EXTRACTED TEXT
▼

An institution like Tufts is a good balance between a research institution and a residential undergraduate experience for aspiring presidents, Haley said. Tufts boasts an unusual breadth of programs and graduate schools for an institution of 11,500 students, including graduate schools for engineering, dentistry, veterinary medicine, biomedical sciences and medicine. A location in the Boston area doesn’t hurt when it comes to administrators being noticed.

“It’s thick with higher education, and I think that creates a certain kind of hotbed,” Haley said. “You have a sense of all of these different organizations and how they work and how they approach things and the variety of approaches they take.”

It can be hard to determine from the outside whether an institution is well run, but having other institutions in an area to hold up for comparison can help. Another factor that can be difficult to define is whether an institution takes leadership development seriously and whether its top brass encourages lower-level administrators to move on to bigger and better things.

Tufts tries to foster leadership internally and externally, said its president, Anthony P. Monaco. It runs programs for new chairs, deans and directors to help them get up to speed in their positions and learn how to manage people. It also budgets for administrators to take part in external leadership development programs.

The university tries to be open about budgets and whether any schools are encountering difficulties. It works to keep its leaders from falling into silos.

“We also try to foster a relationship between, let’s say, the deans of the schools,” Monaco said. “They know that’s an expectation of them when they’re here, that they would not only be looking after their school. I think that offers experiences and knowledge, which probably plays well in interviews and job opportunities, because you have a breadth of experience.”

Monaco believes most leaders feel comfortable talking with him about their career goals and opportunities. The university tries to help leaders gain experience that will help them. If, say, a dean in a professional school is considering jobs that require working with undergraduates, Tufts might arrange for the dean to be on a committee dealing with undergraduate issues.

While Monaco would like to keep top talent within the university, he is of the opinion that holding people back is of no benefit.

“I had that attitude when I was leading, even, scientific research,” said Monaco, a geneticist. “My postdocs, the best thing I could do for them was get them good academic jobs. Holding on to them for longer than they needed, just out of selfish motives, I think that’s not a great sign of leadership. So I think it’s a culture here.”

Trustees have to support that culture as well, Monaco said.

Of course, it can come with downsides.

One drawback is the potential for a large number of simultaneous administrative openings from time to time. It can feel like “search overload,” Monaco said. But open lines of communication can help the institution learn about likely departures in advance. Some turnover also allows for new voices to be promoted and new talent to be hired from outside.

▲

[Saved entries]

▼

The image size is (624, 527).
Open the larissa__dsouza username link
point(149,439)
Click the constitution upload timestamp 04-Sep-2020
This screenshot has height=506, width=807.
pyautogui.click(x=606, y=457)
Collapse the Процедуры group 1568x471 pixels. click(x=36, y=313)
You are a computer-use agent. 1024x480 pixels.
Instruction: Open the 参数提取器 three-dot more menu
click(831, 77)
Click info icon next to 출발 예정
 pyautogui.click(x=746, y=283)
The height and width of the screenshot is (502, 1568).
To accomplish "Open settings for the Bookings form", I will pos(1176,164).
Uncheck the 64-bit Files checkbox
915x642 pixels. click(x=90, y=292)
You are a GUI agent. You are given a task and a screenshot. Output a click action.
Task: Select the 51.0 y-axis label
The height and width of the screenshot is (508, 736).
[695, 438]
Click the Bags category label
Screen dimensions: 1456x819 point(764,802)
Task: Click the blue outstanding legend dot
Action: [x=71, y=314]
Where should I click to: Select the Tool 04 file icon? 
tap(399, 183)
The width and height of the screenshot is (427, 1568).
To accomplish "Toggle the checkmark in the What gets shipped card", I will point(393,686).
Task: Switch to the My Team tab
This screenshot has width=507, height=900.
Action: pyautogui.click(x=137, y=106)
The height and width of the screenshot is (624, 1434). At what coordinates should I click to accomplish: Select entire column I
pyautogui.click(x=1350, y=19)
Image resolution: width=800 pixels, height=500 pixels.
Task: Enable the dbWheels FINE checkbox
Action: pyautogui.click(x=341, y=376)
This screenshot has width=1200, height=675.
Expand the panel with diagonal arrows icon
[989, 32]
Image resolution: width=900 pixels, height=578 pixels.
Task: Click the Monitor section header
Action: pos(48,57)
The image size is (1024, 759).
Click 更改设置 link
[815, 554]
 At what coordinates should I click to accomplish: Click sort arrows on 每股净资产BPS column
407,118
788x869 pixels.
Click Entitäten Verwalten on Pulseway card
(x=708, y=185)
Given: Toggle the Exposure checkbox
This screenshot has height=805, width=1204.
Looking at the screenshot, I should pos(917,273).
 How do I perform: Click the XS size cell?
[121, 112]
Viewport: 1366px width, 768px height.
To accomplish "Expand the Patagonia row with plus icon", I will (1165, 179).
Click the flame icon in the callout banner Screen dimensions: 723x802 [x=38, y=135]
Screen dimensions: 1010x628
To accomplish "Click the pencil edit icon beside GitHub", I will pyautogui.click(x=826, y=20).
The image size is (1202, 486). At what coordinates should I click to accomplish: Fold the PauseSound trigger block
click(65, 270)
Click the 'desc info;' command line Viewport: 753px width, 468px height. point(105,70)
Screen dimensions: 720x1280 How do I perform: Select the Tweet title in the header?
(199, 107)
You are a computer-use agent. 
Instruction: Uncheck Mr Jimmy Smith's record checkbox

▲

REQUIRED ACTIONS
1/ What student count does the article on Tufts give for the institution?
2/ Reproduce the part of the article on Tufts that opens with the words containing "Monaco believes most" and closes with "with undergraduate issues.".

EXERCISE RESULTS
1/ 11,500 students

2/
Monaco believes most leaders feel comfortable talking with him about their career goals and opportunities. The university tries to help leaders gain experience that will help them. If, say, a dean in a professional school is considering jobs that require working with undergraduates, Tufts might arrange for the dean to be on a committee dealing with undergraduate issues.